Massachusetts ICU nurse staffing regulations did not improve patient mortality and complications
The findings were a surprise, as researchers thought they would find decreased complications and mortality rates for critically ill patients.
In 2014, Massachusetts lawmakers passed a law requiring a 1:1 or 2:1 patient-to-nurse staffing ratio in intensive care units in the state, as guided by a tool that accounts for patient acuity and anticipated care intensity.
The regulations were intended to ensure patient safety in the state's ICUs, but new research led by physician-researchers at Beth Israel Deaconess Medical Center found the staffing regulations were not linked to improved patient outcomes.
The findings ran counter to what the researchers had anticipated, as they hypothesized that the regulations would result in decreased complications and mortality for critically ill patients, at least when compared to patients admitted to ICUs elsewhere in the country. But that simply wasn't the case.
The team examined records from 246 medical centers nationwide, comparing patient outcomes in Massachusetts' six academic ICUs with outcomes in 114 out-of-state academic ICUs before, during and after the state mandate was implemented.

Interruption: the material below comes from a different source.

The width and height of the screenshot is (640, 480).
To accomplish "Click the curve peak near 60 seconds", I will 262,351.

The Massachusetts regulations mandated 1:1 or 2:1 patient-to-nurse ratios based on patient acuity and anticipated care intensity. Academic ICUs were required to comply with the new regulations by March 31, 2016, while all other hospitals had until January 31, 2017.

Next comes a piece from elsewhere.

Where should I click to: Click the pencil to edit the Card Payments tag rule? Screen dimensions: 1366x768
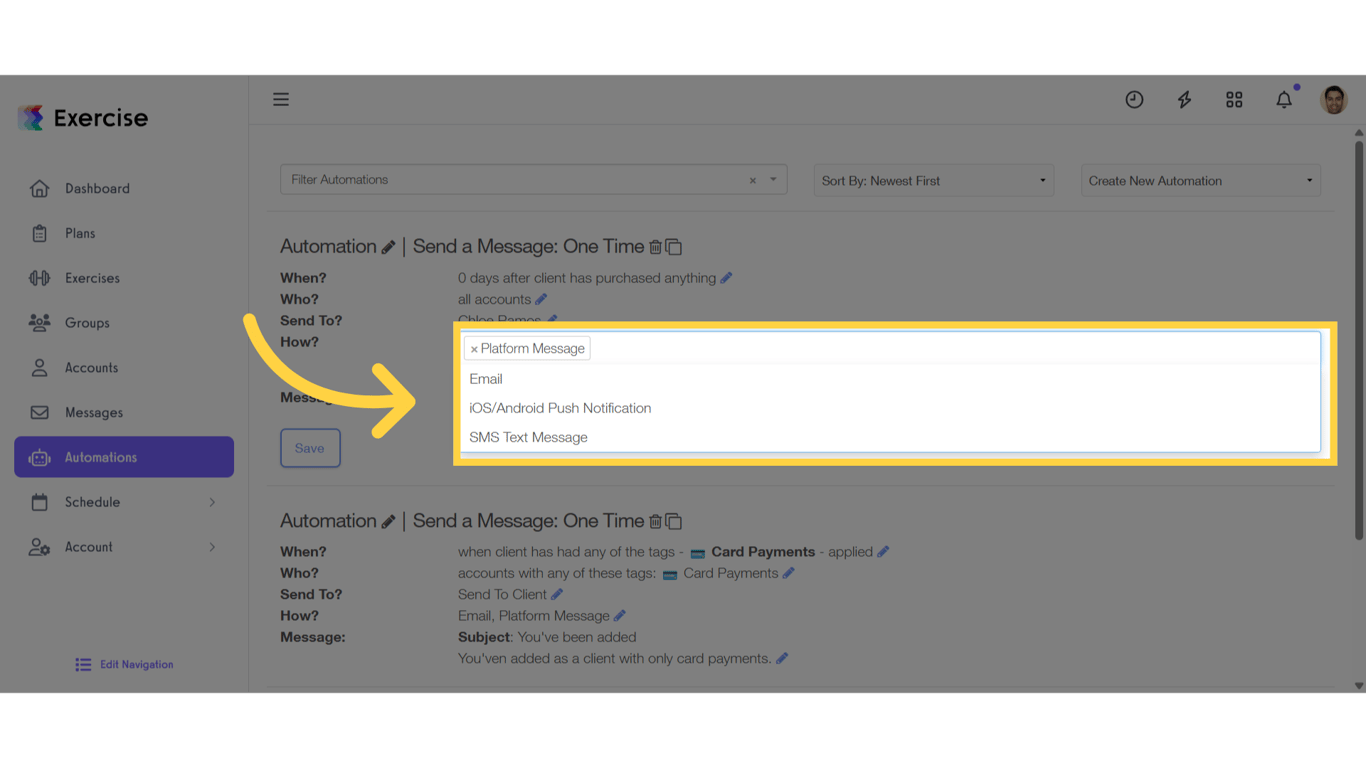pos(883,551)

Researchers focused on the change in mortality rates for patients in Massachusetts' academic ICUs before and after the mandate was implemented, compared with patients hospitalized in out-of-state hospitals. Other analyses looked at changes occurring at community, non-academic ICUs and among a group of the sickest patients who received support from a ventilator.
The team also analyzed the rate of complications, including central line-associated bloodstream infections, catheter-associated urinary tract infections, hospital-acquired pressure ulcers and patient falls with injury.

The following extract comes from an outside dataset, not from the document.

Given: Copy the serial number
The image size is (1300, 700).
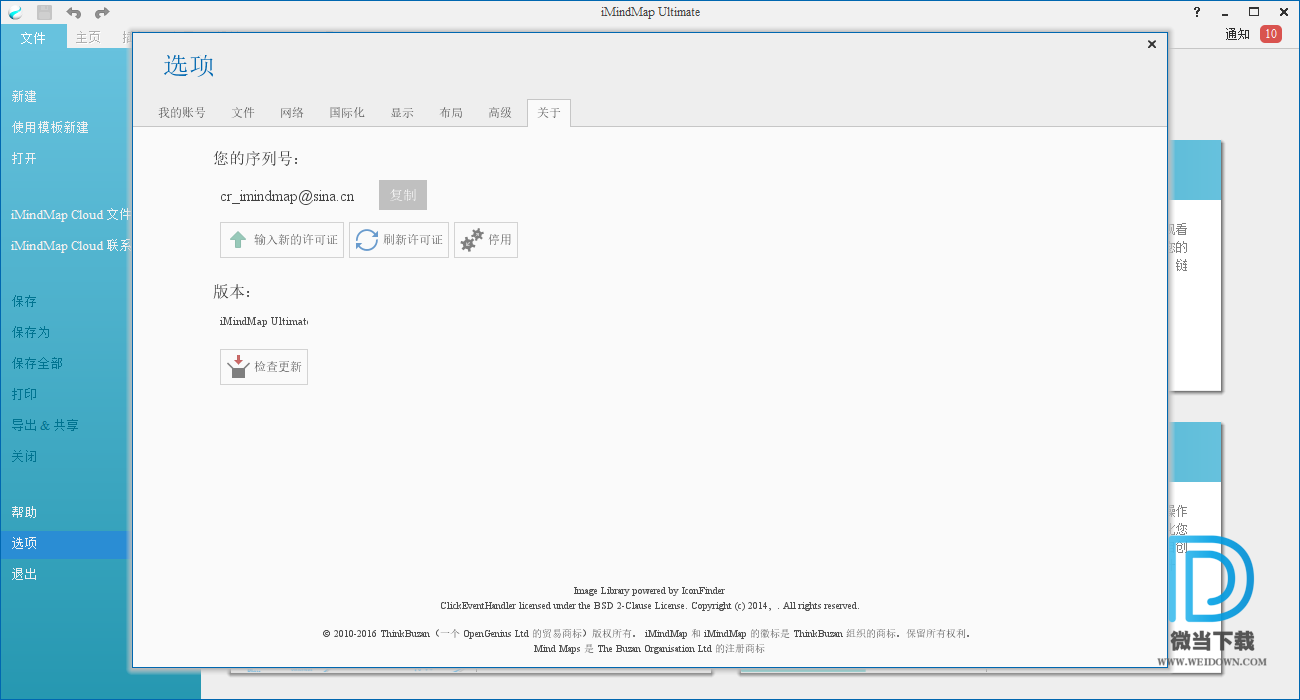Looking at the screenshot, I should pyautogui.click(x=403, y=195).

There were modest increases in ICU nurse staffing ratios in Massachusetts before and after the mandate's implementation, with a change from 1.38 patients per nurse to 1.28 patients per nurse.
But these increases were not significantly higher than staffing trends in states without state-mandated ICU staffing regulations, suggesting nurse staffing increases in Massachusetts could not be attributed to the state legislation.
The team also found that risk of mortality and risk of complications in Massachusetts' ICUs remained stable after the law's implementation, with no significant difference in trends compared to out-of-state hospitals.